TO BE DONE: Change "room label" to "room name" throughout the records below and write them out again with nothing else altered. Leave the pictures out.
↓↓↓
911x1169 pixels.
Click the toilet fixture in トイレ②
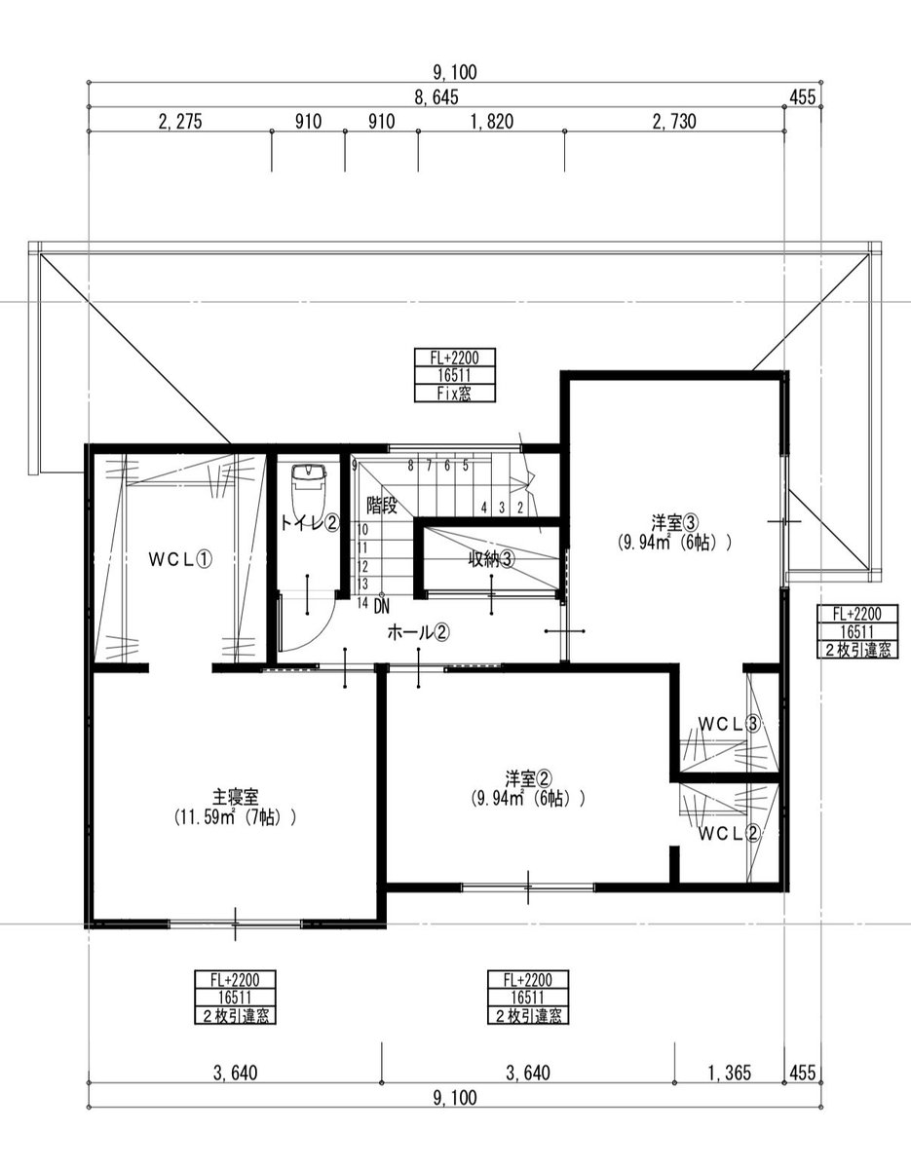(x=309, y=488)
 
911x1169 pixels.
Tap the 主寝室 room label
(x=236, y=795)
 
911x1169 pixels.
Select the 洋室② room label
(x=529, y=778)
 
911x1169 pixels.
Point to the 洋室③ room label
(x=675, y=522)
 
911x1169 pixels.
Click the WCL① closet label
(x=181, y=560)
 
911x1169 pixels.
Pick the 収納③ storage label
(x=491, y=559)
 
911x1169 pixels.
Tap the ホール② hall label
(x=419, y=633)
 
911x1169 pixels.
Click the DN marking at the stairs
(x=381, y=607)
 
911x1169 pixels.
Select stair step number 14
(x=362, y=603)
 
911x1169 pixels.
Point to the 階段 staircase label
(x=382, y=506)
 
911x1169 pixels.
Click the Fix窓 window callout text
(x=454, y=395)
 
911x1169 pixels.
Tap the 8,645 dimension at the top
(x=437, y=96)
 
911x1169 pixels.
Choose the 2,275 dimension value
(x=180, y=122)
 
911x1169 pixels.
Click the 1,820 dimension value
(x=492, y=122)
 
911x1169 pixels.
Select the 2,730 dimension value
(x=674, y=122)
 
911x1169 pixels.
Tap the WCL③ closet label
(x=729, y=725)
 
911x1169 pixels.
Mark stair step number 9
(x=355, y=466)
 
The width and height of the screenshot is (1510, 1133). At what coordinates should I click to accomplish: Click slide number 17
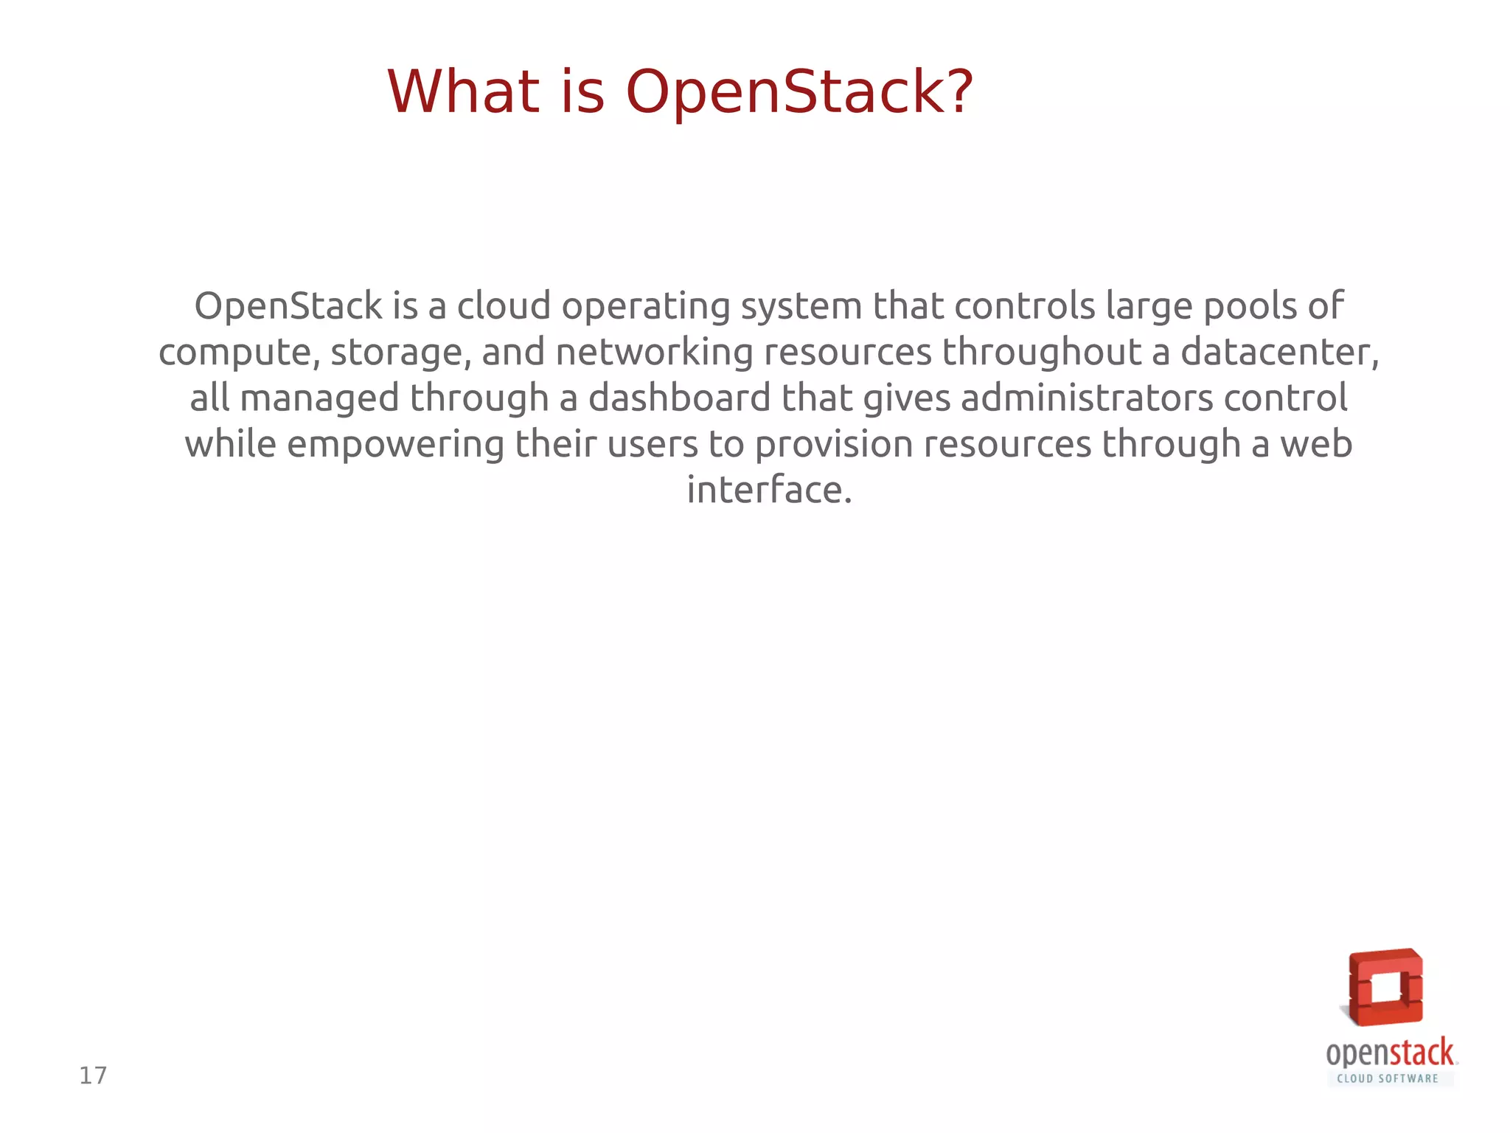(x=93, y=1075)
↑↑↑
SOLUTION FOR THIS TASK:
911x1169 pixels.
Click the toilet fixture in トイレ②
(x=309, y=488)
 
911x1169 pixels.
Tap the 主寝室 room name
(x=236, y=795)
 
911x1169 pixels.
Select the 洋室② room name
(x=529, y=778)
 
911x1169 pixels.
Point to the 洋室③ room name
(x=675, y=522)
 
911x1169 pixels.
Click the WCL① closet label
(x=181, y=560)
 
911x1169 pixels.
Pick the 収納③ storage label
(x=491, y=559)
 
911x1169 pixels.
Tap the ホール② hall label
(x=419, y=633)
 
911x1169 pixels.
Click the DN marking at the stairs
(x=381, y=607)
 
911x1169 pixels.
Select stair step number 14
(x=362, y=603)
 
911x1169 pixels.
Point to the 階段 staircase label
(x=382, y=506)
 
911x1169 pixels.
Click the Fix窓 window callout text
(x=454, y=395)
 
911x1169 pixels.
Tap the 8,645 dimension at the top
(x=437, y=96)
 
911x1169 pixels.
Choose the 2,275 dimension value
(x=180, y=122)
 
911x1169 pixels.
Click the 1,820 dimension value
(x=492, y=122)
 
911x1169 pixels.
Select the 2,730 dimension value
(x=674, y=122)
 
911x1169 pixels.
Tap the WCL③ closet label
(x=729, y=725)
 
911x1169 pixels.
Mark stair step number 9
(x=355, y=466)
 
The width and height of the screenshot is (1510, 1133). At what coordinates should I click to accomplish: Click slide number 17
(x=93, y=1075)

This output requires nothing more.